-- TEKS YANG DIBERIKAN --
Oleh. Intan H.A
(Pegiat Literasi)
MuslimahTimes.com – Ketika daulah Islam telah tegak di Madinah di bawah kepemimpinan Rasulullah saw kemudian hal berikutnya yang menjadi perhatian Rasulullah adalah cara apa yang akan digunakan untuk memanggil kaum muslimin agar menunaikan salat. Maka, dikumpulkanlah para Sahabat untuk memusyawarahkan hal ini. Sebagian Sahabat ada yang mengusulkan untuk mengibarkan bendera sebagai tanda waktu salat, meniup terompet, menyalakan api di bukit, dan mengusulkan membunyikan lonceng seperti yang dilakukan orang-orang Nasrani.
Namun, semua usulan tersebut tidak ada satu pun yang diterima oleh Rasulullah. Hingga suatu malam, salah seorang Sahabat Nabi bernama Abdullah bin Zaid bermimpi di dalam tidurnya. Di dalam mimpinya ia melihat seseorang yang mengenakan baju berwarna hijau sedang melintasinya, di tangannya ada sebuah lonceng kecil yang digenggamnya. Melihat hal tersebut, Abdullah bin Zaid pun menghampirinya. Singkat cerita, sosok yang membawa lonceng kecil itu mengajari Abdullah bin Zaid dengan kalimat-kalimat agung yang hingga detik ini dikenal dengan sebutan azan.

[Catatan dari suatu sumber data]
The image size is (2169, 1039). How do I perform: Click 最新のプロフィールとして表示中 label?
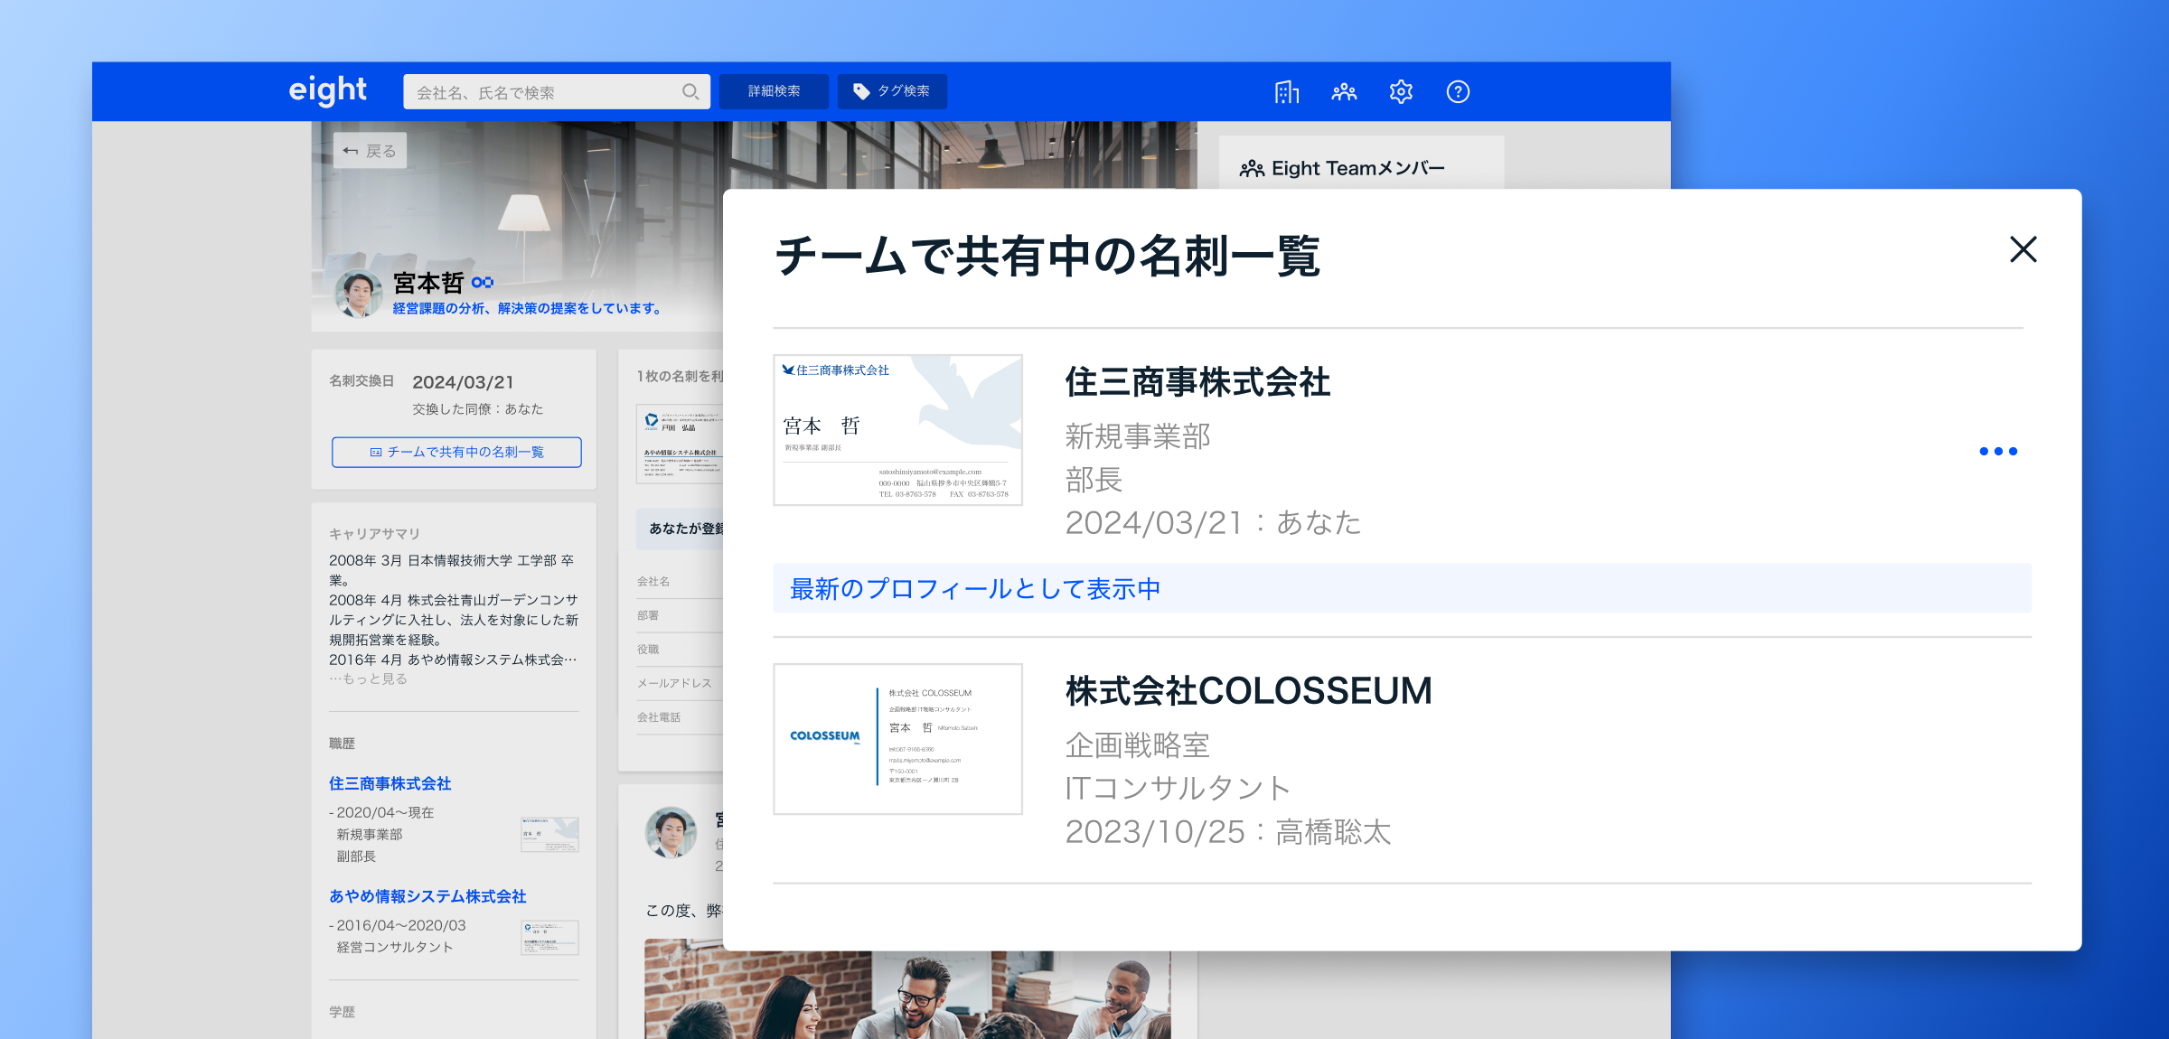976,587
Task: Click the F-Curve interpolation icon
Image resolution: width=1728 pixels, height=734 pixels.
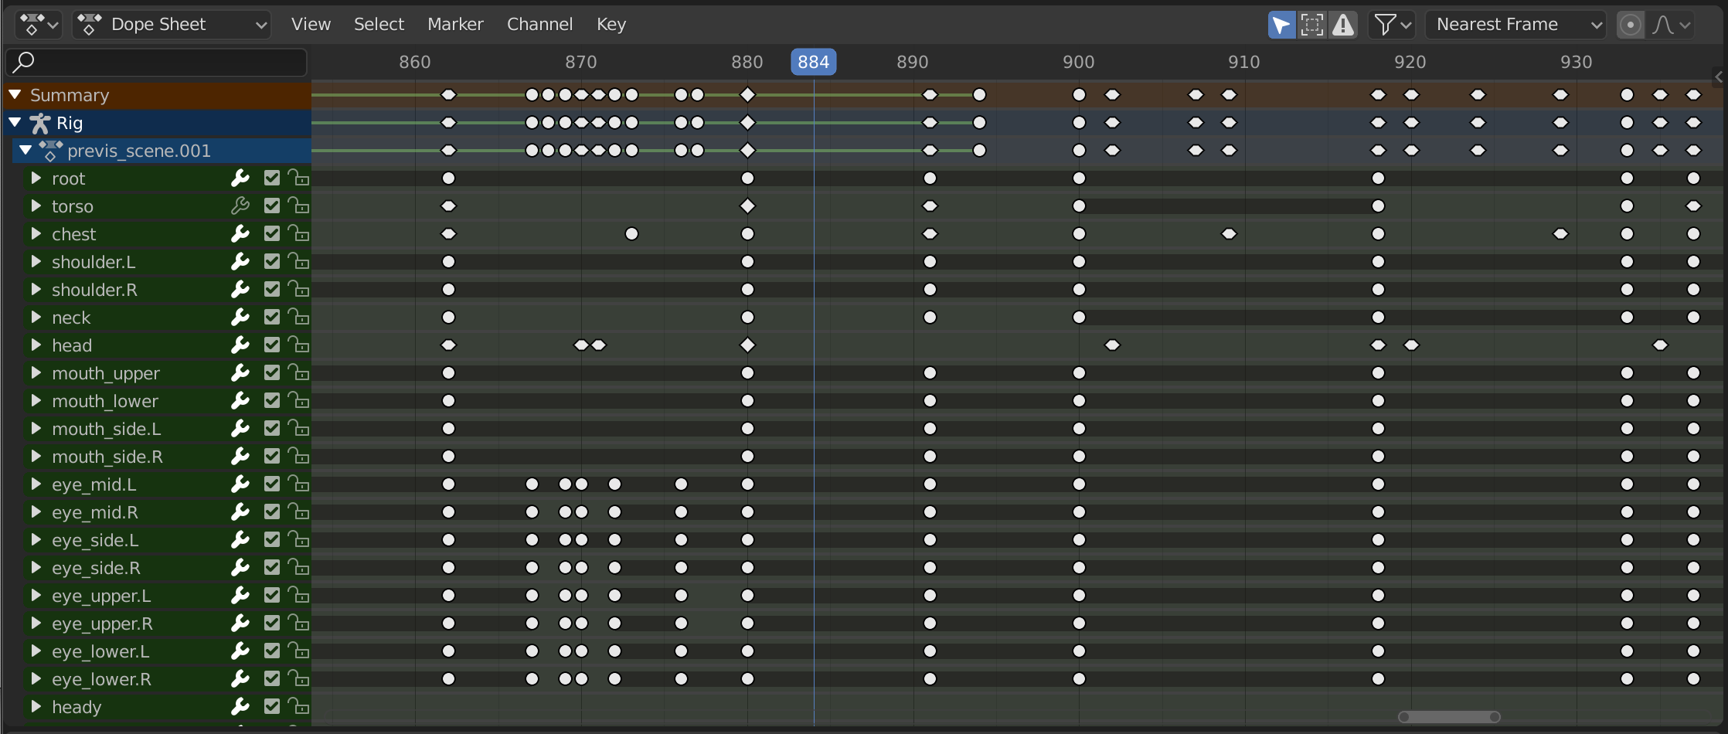Action: (x=1663, y=24)
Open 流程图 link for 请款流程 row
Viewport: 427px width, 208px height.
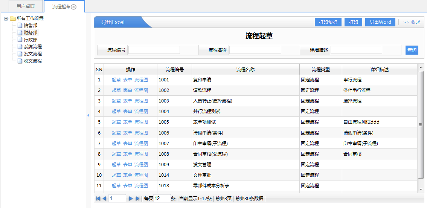(141, 90)
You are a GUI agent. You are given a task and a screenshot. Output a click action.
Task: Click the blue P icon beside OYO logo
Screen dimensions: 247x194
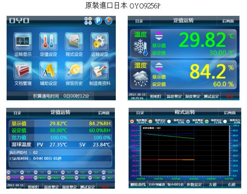[x=98, y=21]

-- YANG PERLU DIKERJAKAN --
1. Menurut teks tentang asal-usul azan, mengapa para Sahabat dikumpulkan oleh Rasulullah? Jelaskan dalam satu hingga tiga kalimat.
2. Tulis kembali bagian teks tentang asal-usul azan yang dimulai pada kata "MuslimahTimes.com – Ketika" dan berhenti setelah "dilakukan orang-orang Nasrani.", lalu ganti sebutan "lonceng" menjadi "genta".
Catatan-catatan itu sama sekali tidak berperan dalam pengerjaan ini.

-- JAWABAN LATIHAN --
1. Setelah daulah Islam tegak di Madinah, Rasulullah memikirkan cara yang akan digunakan untuk memanggil kaum muslimin agar menunaikan salat. Para Sahabat dikumpulkan untuk memusyawarahkan hal tersebut.

2.
MuslimahTimes.com – Ketika daulah Islam telah tegak di Madinah di bawah kepemimpinan Rasulullah saw kemudian hal berikutnya yang menjadi perhatian Rasulullah adalah cara apa yang akan digunakan untuk memanggil kaum muslimin agar menunaikan salat. Maka, dikumpulkanlah para Sahabat untuk memusyawarahkan hal ini. Sebagian Sahabat ada yang mengusulkan untuk mengibarkan bendera sebagai tanda waktu salat, meniup terompet, menyalakan api di bukit, dan mengusulkan membunyikan genta seperti yang dilakukan orang-orang Nasrani.